◆ SOURCE TEXT ◆

☆ ☆ ☆ ☆

You know, you have a lot of academics and you have a lot of politicians, and you have a lot of people sitting around saying, there’s no such thing as a Latino identity. And then … you look around and you’re like, “Nah that’s nonsense.” I think that I belong, and you all belong, to a moment when our community is knitting a larger identity in a really interesting and nuanced way. It completely escapes the politicians and the intellectuals.
—Junot Díaz
In conversation with hosts Felix Contreras and Jasmine Garsd on NPR’s music podcast alt.Latino, Junot Díaz, a Dominican American author, argues that despite diversities of class, race, and geography, there is still a tie that binds US Latinxs. That was not the case in the 1980s, he continues, when he was growing up listening to primarily English-language hip-hop. In 2016, Díaz marvels, his young goddaughters have plenty of Spanish-language music in their collections and feel free to embrace the salsa, merengue, and bachata upon which Díaz and his friends turned their backs in their youth.

☆ ☆ ☆ ☆

(Stored records)

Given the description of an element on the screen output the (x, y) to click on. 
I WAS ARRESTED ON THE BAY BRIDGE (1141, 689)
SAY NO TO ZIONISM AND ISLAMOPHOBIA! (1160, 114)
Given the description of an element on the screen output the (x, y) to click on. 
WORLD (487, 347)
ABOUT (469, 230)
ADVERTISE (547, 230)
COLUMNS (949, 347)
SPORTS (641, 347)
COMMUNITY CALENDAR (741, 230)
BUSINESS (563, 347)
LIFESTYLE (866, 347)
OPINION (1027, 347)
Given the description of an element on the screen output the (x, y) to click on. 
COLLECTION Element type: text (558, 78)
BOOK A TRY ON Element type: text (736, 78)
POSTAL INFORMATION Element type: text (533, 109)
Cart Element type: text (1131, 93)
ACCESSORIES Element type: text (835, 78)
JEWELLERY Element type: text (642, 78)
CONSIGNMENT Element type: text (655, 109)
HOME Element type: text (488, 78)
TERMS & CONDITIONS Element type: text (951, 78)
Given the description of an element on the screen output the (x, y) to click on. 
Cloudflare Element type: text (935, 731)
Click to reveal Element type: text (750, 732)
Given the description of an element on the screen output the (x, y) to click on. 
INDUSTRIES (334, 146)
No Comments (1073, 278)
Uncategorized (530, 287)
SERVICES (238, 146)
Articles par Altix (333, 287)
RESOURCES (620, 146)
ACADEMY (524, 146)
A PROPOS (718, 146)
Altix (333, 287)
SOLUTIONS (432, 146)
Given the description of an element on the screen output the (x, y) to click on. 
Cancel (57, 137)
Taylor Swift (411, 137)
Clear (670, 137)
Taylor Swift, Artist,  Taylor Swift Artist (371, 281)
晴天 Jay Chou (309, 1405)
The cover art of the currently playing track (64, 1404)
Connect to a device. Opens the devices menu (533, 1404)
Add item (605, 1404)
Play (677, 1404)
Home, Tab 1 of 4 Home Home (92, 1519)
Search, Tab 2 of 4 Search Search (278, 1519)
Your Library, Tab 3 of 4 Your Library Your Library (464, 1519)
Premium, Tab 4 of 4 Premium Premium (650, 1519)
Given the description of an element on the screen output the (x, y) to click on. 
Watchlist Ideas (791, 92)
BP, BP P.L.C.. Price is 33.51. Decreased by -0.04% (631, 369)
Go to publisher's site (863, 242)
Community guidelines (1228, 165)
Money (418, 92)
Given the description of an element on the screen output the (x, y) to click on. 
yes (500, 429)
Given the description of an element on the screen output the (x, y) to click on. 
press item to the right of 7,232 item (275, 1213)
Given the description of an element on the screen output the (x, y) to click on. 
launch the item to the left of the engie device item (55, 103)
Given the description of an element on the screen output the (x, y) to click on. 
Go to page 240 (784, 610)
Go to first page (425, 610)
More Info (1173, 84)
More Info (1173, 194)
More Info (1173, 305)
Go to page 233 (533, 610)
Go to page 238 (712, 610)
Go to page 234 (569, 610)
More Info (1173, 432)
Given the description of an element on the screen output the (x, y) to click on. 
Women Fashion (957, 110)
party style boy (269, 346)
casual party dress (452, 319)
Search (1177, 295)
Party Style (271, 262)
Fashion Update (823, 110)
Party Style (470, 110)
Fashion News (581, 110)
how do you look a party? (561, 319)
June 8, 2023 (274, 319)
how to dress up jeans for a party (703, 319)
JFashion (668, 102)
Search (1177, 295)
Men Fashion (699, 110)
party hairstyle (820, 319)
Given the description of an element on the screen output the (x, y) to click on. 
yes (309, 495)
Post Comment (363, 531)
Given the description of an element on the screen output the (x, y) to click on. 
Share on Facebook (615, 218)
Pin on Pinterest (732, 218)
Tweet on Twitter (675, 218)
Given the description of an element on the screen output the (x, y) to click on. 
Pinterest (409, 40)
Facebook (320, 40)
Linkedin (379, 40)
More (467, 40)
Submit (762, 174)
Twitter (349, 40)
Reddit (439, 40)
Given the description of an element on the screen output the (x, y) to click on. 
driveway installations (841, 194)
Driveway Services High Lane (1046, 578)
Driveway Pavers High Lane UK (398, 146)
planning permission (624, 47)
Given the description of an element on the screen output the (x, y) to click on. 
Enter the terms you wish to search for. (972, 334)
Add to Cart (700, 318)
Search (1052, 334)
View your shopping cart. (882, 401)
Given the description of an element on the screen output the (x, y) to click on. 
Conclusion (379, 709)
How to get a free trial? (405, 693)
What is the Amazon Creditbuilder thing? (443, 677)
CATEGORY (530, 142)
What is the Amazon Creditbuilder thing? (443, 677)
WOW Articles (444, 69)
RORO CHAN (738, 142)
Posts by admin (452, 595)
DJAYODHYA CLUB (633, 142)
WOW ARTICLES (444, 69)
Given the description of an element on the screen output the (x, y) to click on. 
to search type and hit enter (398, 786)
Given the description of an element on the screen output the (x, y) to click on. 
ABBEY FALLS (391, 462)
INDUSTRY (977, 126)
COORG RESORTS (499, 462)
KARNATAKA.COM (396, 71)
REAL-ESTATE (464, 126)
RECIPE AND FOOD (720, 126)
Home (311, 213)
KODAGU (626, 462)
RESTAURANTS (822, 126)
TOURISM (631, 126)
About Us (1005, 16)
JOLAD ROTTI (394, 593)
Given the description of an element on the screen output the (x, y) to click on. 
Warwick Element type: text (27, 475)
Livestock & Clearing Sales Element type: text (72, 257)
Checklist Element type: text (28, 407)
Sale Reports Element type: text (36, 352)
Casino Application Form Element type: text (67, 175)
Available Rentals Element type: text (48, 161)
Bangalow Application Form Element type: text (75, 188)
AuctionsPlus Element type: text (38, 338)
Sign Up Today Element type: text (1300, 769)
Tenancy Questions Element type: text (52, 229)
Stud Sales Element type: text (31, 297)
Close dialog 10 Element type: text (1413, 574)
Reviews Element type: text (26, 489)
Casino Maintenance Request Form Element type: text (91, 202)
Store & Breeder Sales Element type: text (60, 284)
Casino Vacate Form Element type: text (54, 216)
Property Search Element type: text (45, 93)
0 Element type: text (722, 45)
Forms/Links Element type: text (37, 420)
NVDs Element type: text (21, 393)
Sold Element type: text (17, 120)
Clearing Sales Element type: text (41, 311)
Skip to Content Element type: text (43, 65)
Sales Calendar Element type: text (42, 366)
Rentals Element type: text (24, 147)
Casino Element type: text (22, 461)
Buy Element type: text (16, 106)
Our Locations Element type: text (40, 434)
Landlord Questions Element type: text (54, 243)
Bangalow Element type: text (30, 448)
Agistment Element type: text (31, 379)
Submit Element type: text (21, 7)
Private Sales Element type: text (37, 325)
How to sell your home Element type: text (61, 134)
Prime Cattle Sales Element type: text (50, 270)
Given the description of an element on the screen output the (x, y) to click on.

☆ ☆ ☆ ☆

◆ WHAT THE EXERCISE ASKS ◆
Copy out the full passage on Latino identity word for word.

◆ THE RESPONSE ◆
You know, you have a lot of academics and you have a lot of politicians, and you have a lot of people sitting around saying, there’s no such thing as a Latino identity. And then … you look around and you’re like, “Nah that’s nonsense.” I think that I belong, and you all belong, to a moment when our community is knitting a larger identity in a really interesting and nuanced way. It completely escapes the politicians and the intellectuals.
—Junot Díaz
In conversation with hosts Felix Contreras and Jasmine Garsd on NPR’s music podcast alt.Latino, Junot Díaz, a Dominican American author, argues that despite diversities of class, race, and geography, there is still a tie that binds US Latinxs. That was not the case in the 1980s, he continues, when he was growing up listening to primarily English-language hip-hop. In 2016, Díaz marvels, his young goddaughters have plenty of Spanish-language music in their collections and feel free to embrace the salsa, merengue, and bachata upon which Díaz and his friends turned their backs in their youth.